In lieu of the procedures described in sections 8.02, 8.04, 8.05 and 8.06, the Board may, subsequent to the termination of a Participation Agreement, if so requested by the Participating Employer and Union, approve the transfer to another qualified plan of:


(1) the obligation to provide pensions, and


(2) a portion of the Plan Assets (subject to adjustment, as determined by the Board, to reflect market value fluctuations) equal to the net amount determined under subsection 8.04(a), minus any pension payments made after the termination date,


if that action is deemed by the Board to be in the best interests of the Plan and if said transfer is consistent with the rules of the Board and the requirements of applicable Federal law.

 Plaintiffs say section 8.03 requires individual analysis of each asset transfer request, which, because of the blanket no-transfer policy, the Board failed to give to Ganton's transfer request. (Plaintiffs' Opposition Brief, at 26, 29-31.)

 Nothing in section 8.03 requires the Board, in deciding whether to grant an asset-transfer request, to engage in any particular analysis. Section 8.03, read with section 9.01, *fn4" permits the Board to make and apply rules regarding asset transfers. It does not require, but says the Board "may," grant those transfers requested by the employer and union which comply with the Board's rules and are in the best interests of the Plan. As long as the Board periodically re-evaluated the policy to assure its reasonableness as conditions changed, the Board did not, in light of the advice from its actuaries, act arbitrarily or capriciously in adopting a no-transfer rule on the grounds that transfers are not in the best interest of the Plan.

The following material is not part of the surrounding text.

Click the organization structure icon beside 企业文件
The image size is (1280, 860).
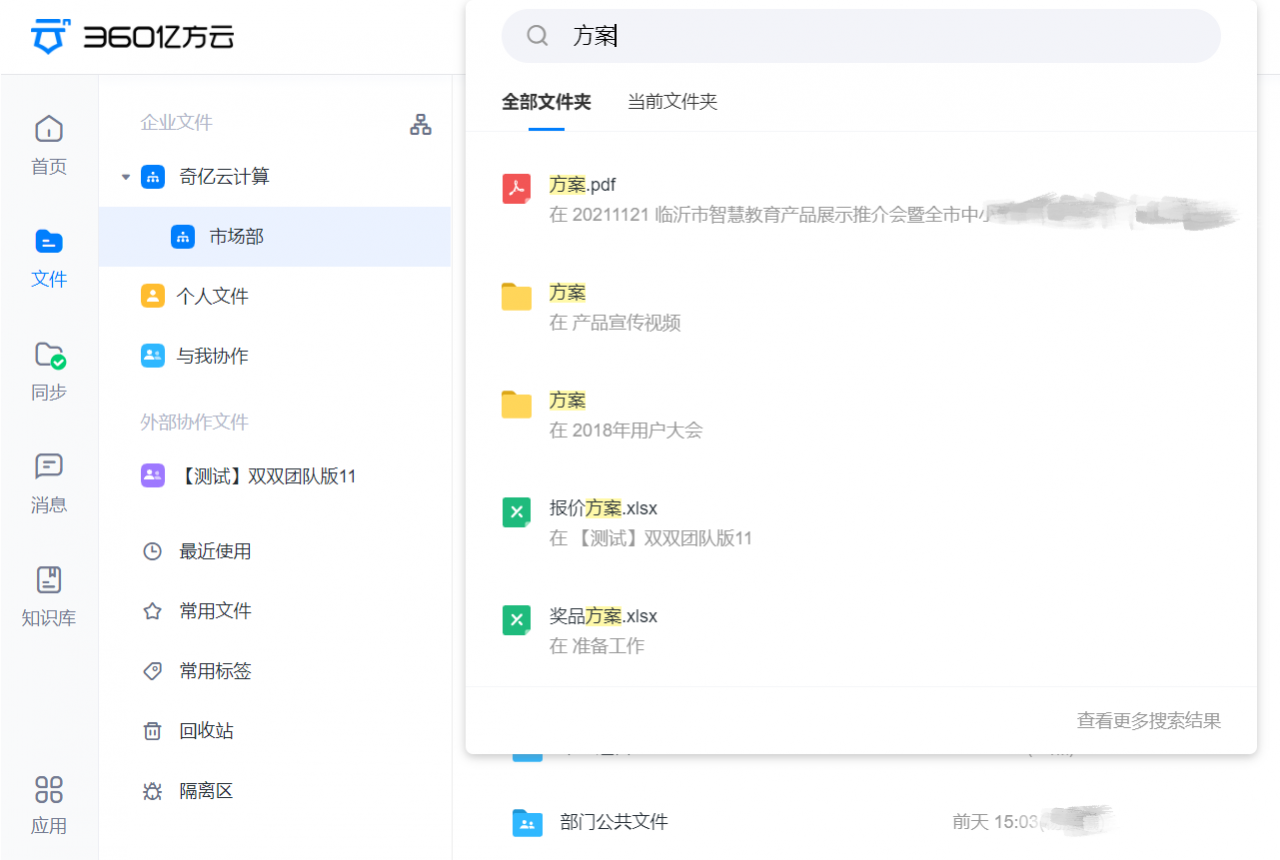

 Nor did the trustees abuse their discretion in not giving participants and employers notice of the policy. Because section 8.03 states that proposed asset transfers are subject to the Board's rules as well as the terms of the Plan, plaintiffs were on notice that an employer requesting an asset transfer might have to comply with additional requirements not set forth in the Plan document. Plaintiffs could not have reasonably expected their portion of assets and liabilities to be readily portable without approval pursuant to section 8.03 since Article III, section 3.04 of the Plan provides, "Neither the Unions, Participating Employers, Participants, nor any other person, association, or corporation shall have any right, title or interest in or to the Trust Fund."

 Even reading section 8.03 to require individual consideration of asset-transfer requests, the Board made a reasonable evaluation of Ganton's request. It heard the opinions of the Plan's actuary and revisited the no-transfer rule in light of Ganton's request. On rational grounds, it determined that granting the request was not in the best interest of the Plan. Section 8.03 requires no more.

 b. "Solely in the interest of the participants"

 Plaintiffs describe the Board's refusal to transfer Ganton's alleged surplus as allowing the Plan to increase benefits to non-Ganton participants, in violation of ERISA section 404's requirement that a plan be administered "solely and exclusively in the interest of participants and beneficiaries." (Plaintiffs' Brief in Support of Their Motion for Summary Judgment, at 11.) They complain that although Ganton would have been required to pay a share of the Plan's unfunded vested benefits if the Plan had been operating at a deficit, Ganton is not permitted to share in the Plan's or Ganton's own surplus on termination.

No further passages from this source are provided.